>>>>
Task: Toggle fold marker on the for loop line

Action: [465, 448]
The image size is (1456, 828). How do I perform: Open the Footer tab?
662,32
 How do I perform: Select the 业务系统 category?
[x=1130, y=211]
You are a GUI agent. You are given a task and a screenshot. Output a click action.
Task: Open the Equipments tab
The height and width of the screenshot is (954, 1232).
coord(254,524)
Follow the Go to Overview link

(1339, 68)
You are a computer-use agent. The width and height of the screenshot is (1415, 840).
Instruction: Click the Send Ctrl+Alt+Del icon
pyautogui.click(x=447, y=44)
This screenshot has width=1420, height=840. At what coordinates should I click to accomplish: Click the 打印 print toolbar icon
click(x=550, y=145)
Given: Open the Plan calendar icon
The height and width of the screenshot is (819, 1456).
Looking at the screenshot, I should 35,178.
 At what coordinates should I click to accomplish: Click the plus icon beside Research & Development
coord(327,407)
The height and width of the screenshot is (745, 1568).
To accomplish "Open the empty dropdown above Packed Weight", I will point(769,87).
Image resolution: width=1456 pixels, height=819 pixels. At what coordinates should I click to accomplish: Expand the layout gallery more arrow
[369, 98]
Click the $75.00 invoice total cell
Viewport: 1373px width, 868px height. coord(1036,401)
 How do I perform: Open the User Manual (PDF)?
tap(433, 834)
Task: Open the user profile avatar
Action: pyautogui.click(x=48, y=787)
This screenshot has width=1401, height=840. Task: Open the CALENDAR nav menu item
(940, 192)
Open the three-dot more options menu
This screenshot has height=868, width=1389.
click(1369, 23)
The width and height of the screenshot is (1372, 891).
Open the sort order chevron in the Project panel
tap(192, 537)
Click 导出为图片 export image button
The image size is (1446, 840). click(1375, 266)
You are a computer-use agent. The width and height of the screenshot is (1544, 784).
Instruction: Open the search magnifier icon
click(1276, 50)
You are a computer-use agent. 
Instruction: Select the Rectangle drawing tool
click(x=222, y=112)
<<<<
Description of the task. Restate word for word the lines from the one holding "is (1544, 784)." to the end of the listing, both ends included, and nothing more.

Answer space.
You are a computer-use agent. The width and height of the screenshot is (1544, 784).
Instruction: Open the search magnifier icon
click(1276, 50)
You are a computer-use agent. 
Instruction: Select the Rectangle drawing tool
click(x=222, y=112)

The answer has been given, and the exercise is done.